Primer domingo de adviento
Lucas 21,25-28.34-36
Cuentan
que en una tertulia en que intervenía Ortega y Gasset saltó el tema de lo que
habían cambiado los contertulios en la última etapa de su vida. Cada uno ponía
de relieve los cambios más significativos. Uno de los contertulios comentó: “Yo
llevo prácticamente treinta años sin cambiar nada. Le he cogido el tranquilo a
la vida, y ahí sigo”. “¿Cuántos años has cumplido?”, le pregunta Ortega y
Gasset. “Tengo 64″. “No, le replica, tú no tienes 64 años, tú tienes 64 veces
el mismo año”.
Con
frecuencia nuestra vida se parece a un carrusel o un tiovivo: damos siempre
vueltas en torno al mismo eje. Aparentemente avanzamos. En realidad estamos
siempre en el mismo sitio.
Quien
elige el carrusel como forma de existencia es un “muerto en vida”, o un
permanente infante.
A la
velocidad que se mueven las cosas en nuestro mundo, la vida es más parecida a
un viaje en avión.
Pero
imagínate que uno cree que ya ha logrado todo como persona y como cristiano.

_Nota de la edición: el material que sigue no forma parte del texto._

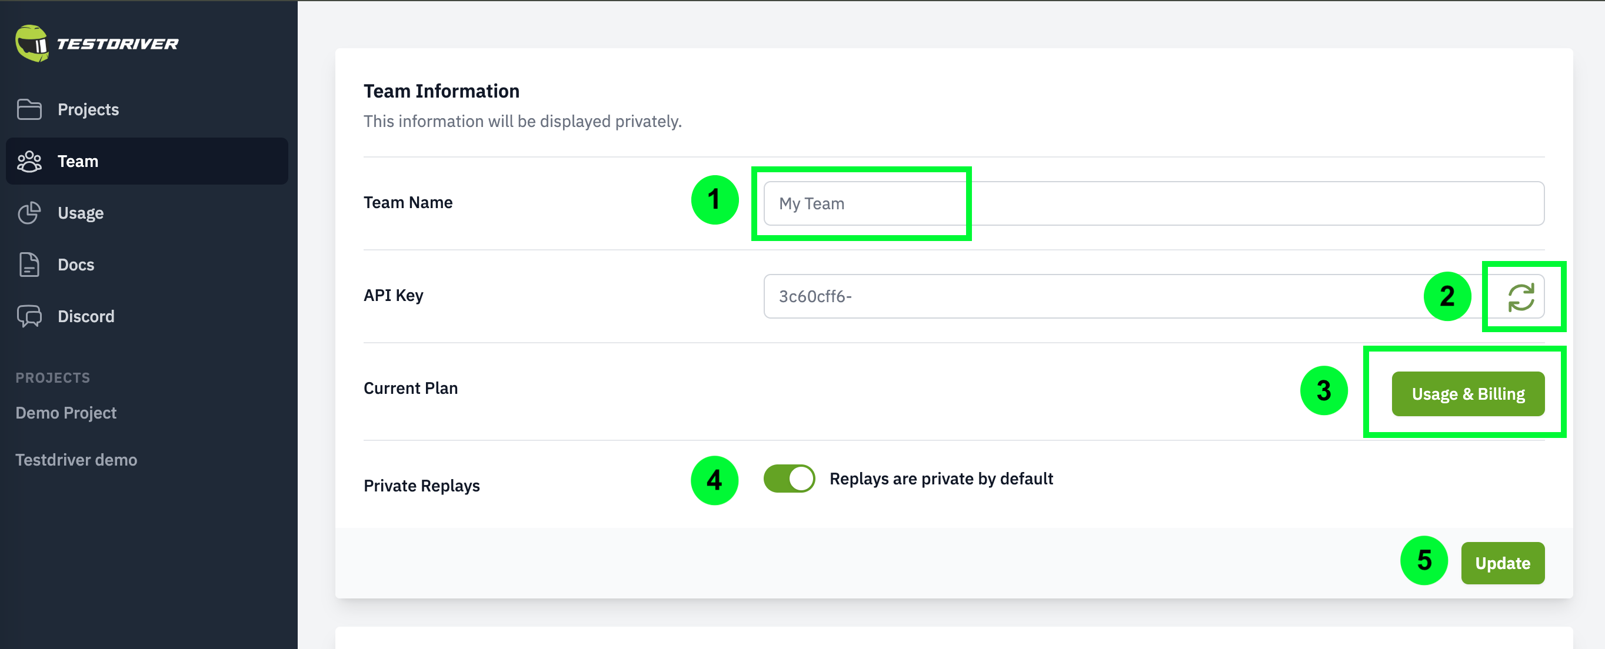
Task: Click the Discord chat bubble icon
Action: 29,316
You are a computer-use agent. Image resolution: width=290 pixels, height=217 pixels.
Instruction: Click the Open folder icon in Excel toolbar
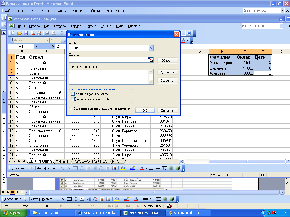pyautogui.click(x=20, y=33)
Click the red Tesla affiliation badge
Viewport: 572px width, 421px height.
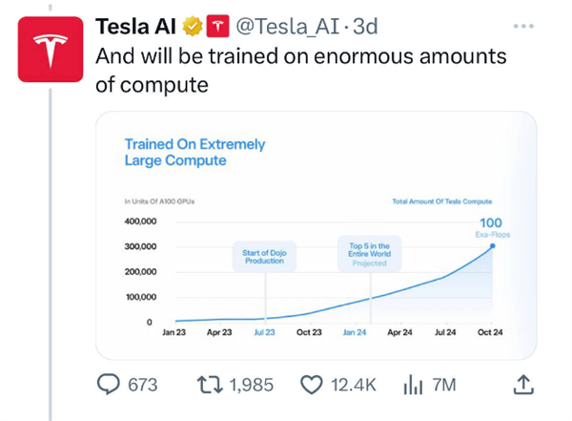[217, 25]
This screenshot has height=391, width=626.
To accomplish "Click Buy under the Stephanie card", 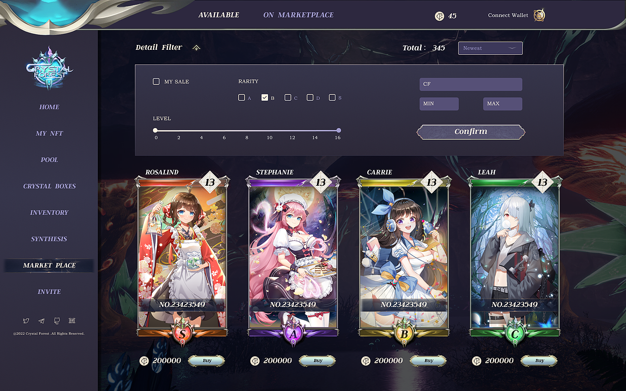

Podrá querer seguir creciendo aumentando sus bienes materiales. Pero sus
convicciones como persona, su forma de afrontar la vida, de vivir la fe lo
considera algo ya alcanzado.
Ha
llegado el momento de no plantearse cosas nuevas que puedan complicar una forma
ya “estable” de vivir.
¿Qué
haría? Pisar el freno del avión. ¡Hasta aquí he llegado! Si eso fuera posible
el avión caería en picado a tierra y su vida terminaría hecha pedacitos.
Es
evidente. Pero muchas veces actuamos así. Y así nos va.
Por
fortuna estamos en pleno vuelo. Y el comienzo del adviento es una invitación a
revisar si el rumbo y la velocidad a los que vivimos son los correctos para
llegar a un aterrizaje feliz o si debemos hacer algunos cambios.
Cada día una nueva pregunta, cada año un
nuevo planteamiento. Mira hacia atrás y piensa: ¿Por qué hice todo eso? Mira
adelante y grita: ¡Cuánto me queda por hacer!